A security incident with the Wikimedia Foundation’s Mailman mailing list system was identified and addressed today. Photo by Petar Milošević, freely licensed under CC by-SA 4.0.
On November 12, the Wikimedia Operations team identified a security incident on the Wikimedia Foundation’s Mailman mailing list system that resulted in the breach of four staff email accounts. We immediately investigated the incident, addressed the underlying vulnerabilities, and took steps to remedy the situation.
To our knowledge, the affected accounts have now been secured, and the security incident has been resolved. As part of our commitment to transparency, we are sharing an overview of this incident and how we responded.
How did this happen?
An account with legitimate access to the server hosting our mailing list system obtained passwords from configuration files. A number of those passwords were then tested against staff email accounts and matched in four cases.

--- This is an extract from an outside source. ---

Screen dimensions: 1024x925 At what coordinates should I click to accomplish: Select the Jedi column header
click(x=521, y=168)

What has been done to fix it?
We immediately locked the four affected staff accounts, changed affected passwords, and applied additional security measures. We also locked the account believed to have been behind the breach and have terminated all future access from that account to internal systems. At this time, we have no evidence of other production services being impacted. Out of an abundance of caution, we are in the process of regenerating all passwords stored by our mailing list system. If you use your Mailman password for other accounts, we recommend that you change your password for those accounts.

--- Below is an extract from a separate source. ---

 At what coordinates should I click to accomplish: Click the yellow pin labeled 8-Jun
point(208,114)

The Wikimedia Foundation takes the privacy of staff and users very seriously. We will continue to monitor our systems and implement additional security measures to prevent this from happening again.
Mark Bergsma, Director of Technical Operations*
Michelle Paulson, Legal Director*
Wikimedia Foundation
*We would like to thank the various teams, including Ops, Performance, Communications, Legal, and Community Advocacy, that worked together throughout the day to expeditiously investigate and resolve this issue.
2 Comments on Internal security incident identified and resolved at the Wikimedia Foundation
aklapper 3 hours
@yannanth: “Disabling this function for all users” requires Mailman version 3 if I understand https://bugs.launchpad.net/mailman/+bug/265179 correctly. Wikimedia’s upgrade to version 3 is planned in https://phabricator.wikimedia.org/T52864
yannanth 10 hours
Talking of Mailman, it has keeps emailing my password in cleartext. Not when I ask for it either — it just does it! PLEASE PLEASE disable this function for all users. It is terrible, terrible security practice.
I know you’re meant to be able to use it exclusively over the email protocol but I think that demographic is something of a fantasy. Do it over HTTP, keep uses safe. For real.